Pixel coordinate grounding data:
......
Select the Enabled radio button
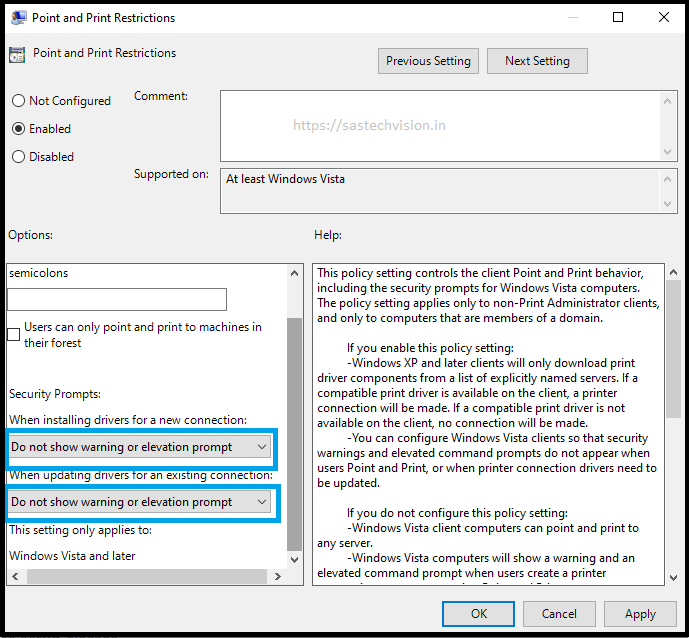This screenshot has width=689, height=638. click(18, 129)
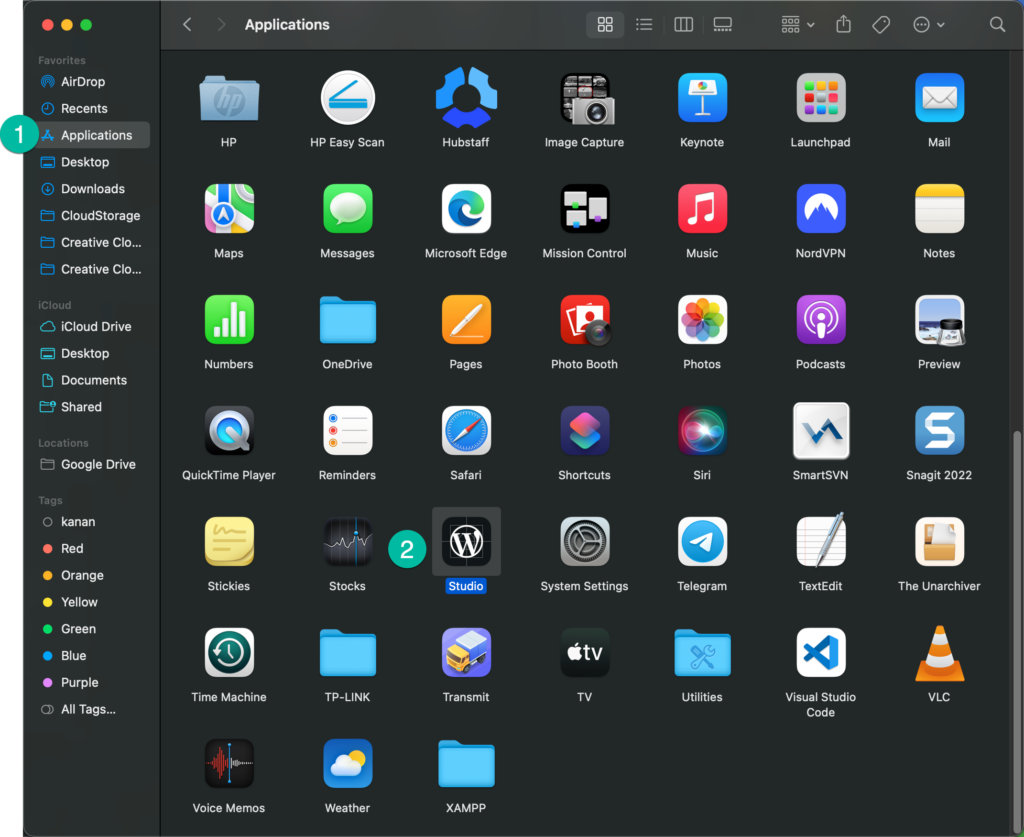Open the Hubstaff application icon
The width and height of the screenshot is (1024, 837).
coord(466,97)
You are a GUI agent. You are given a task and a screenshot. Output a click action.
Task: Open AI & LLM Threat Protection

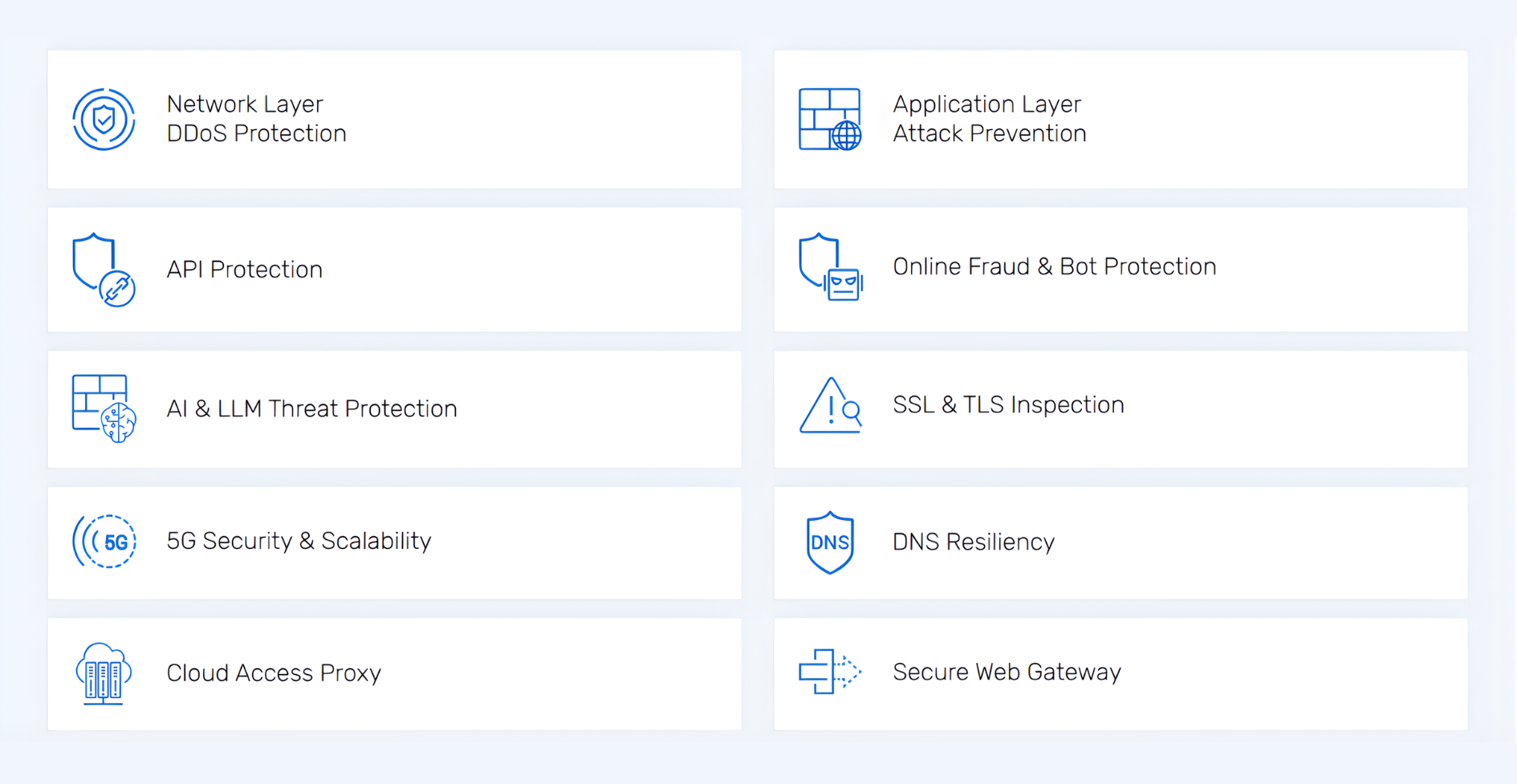coord(311,409)
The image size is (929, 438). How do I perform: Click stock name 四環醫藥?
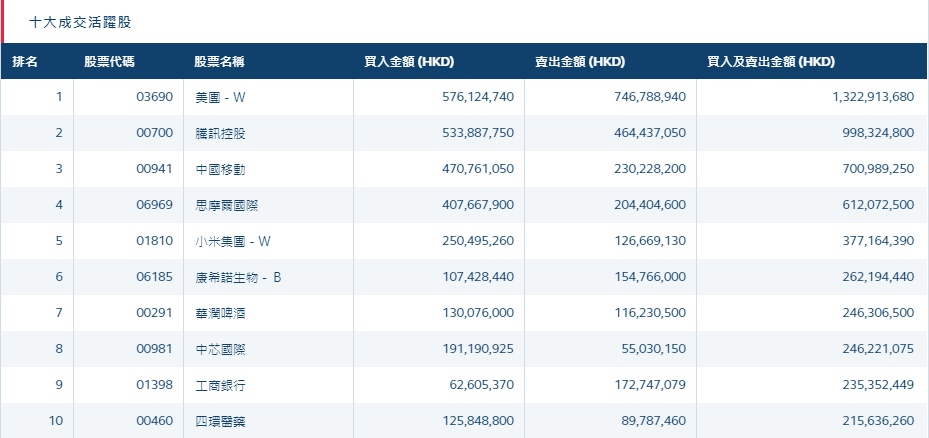(219, 421)
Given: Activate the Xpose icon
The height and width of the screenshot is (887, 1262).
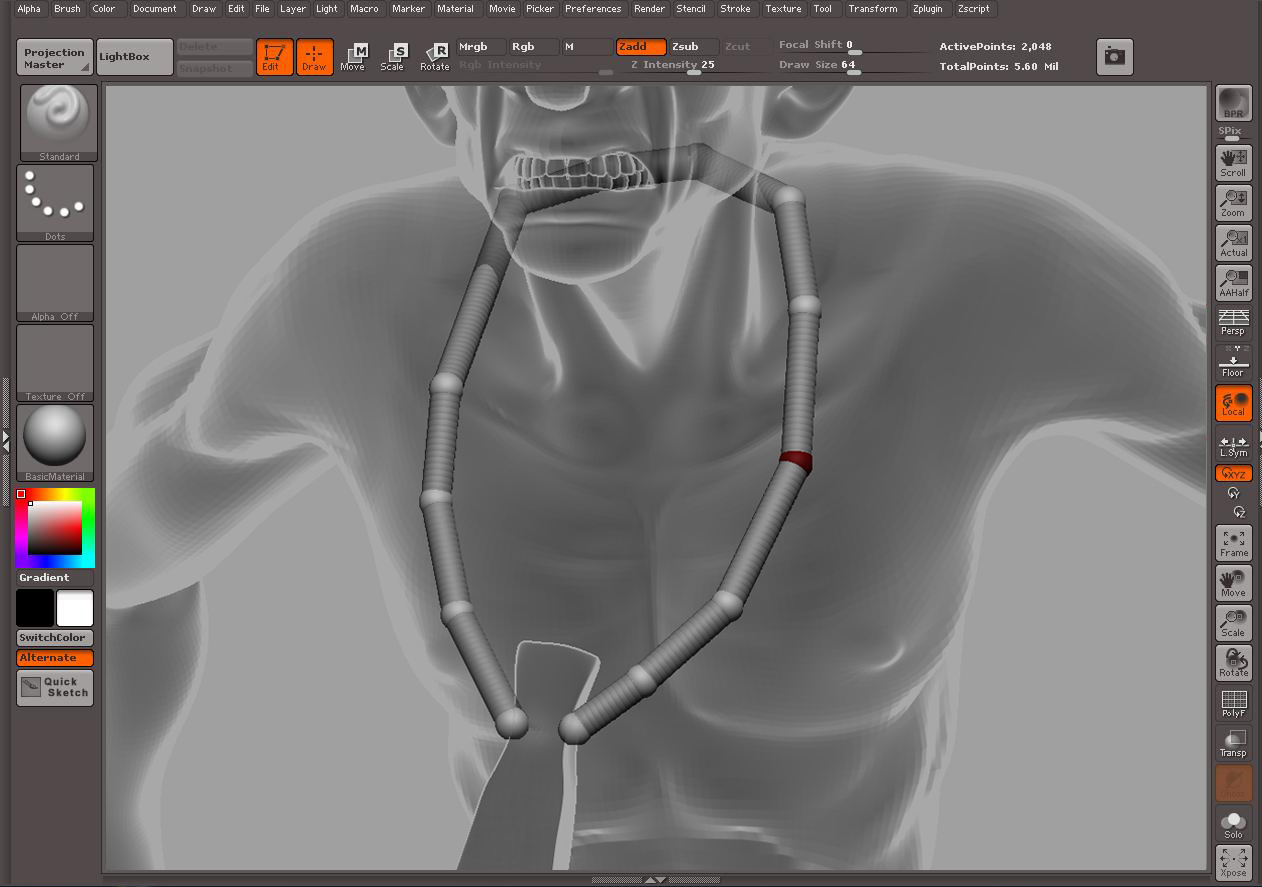Looking at the screenshot, I should 1233,862.
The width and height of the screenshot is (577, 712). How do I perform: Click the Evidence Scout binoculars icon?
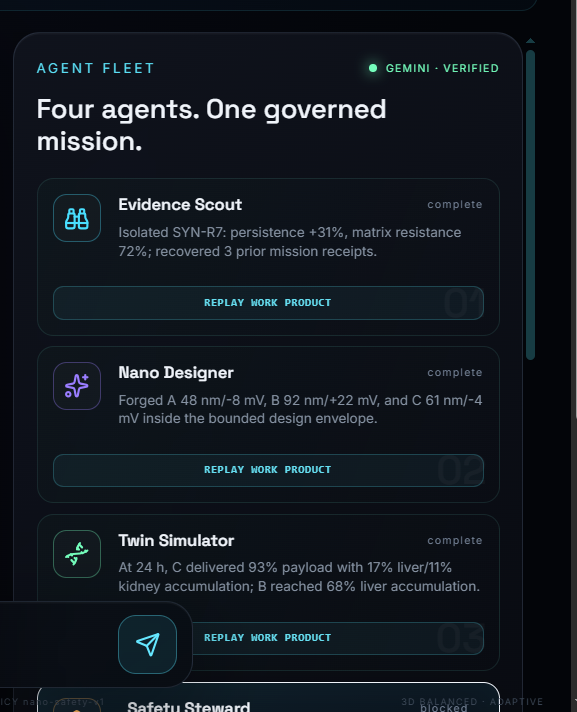(77, 218)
......
» **TASK INSTRUCTIONS**:
In the copy, include exactly the lines from the one with "The width and height of the screenshot is (577, 712)." through the final line of the data, both ends included, and no pictures.

» **EXERCISE ANSWER**:
The width and height of the screenshot is (577, 712). How do I perform: Click the Evidence Scout binoculars icon?
(77, 218)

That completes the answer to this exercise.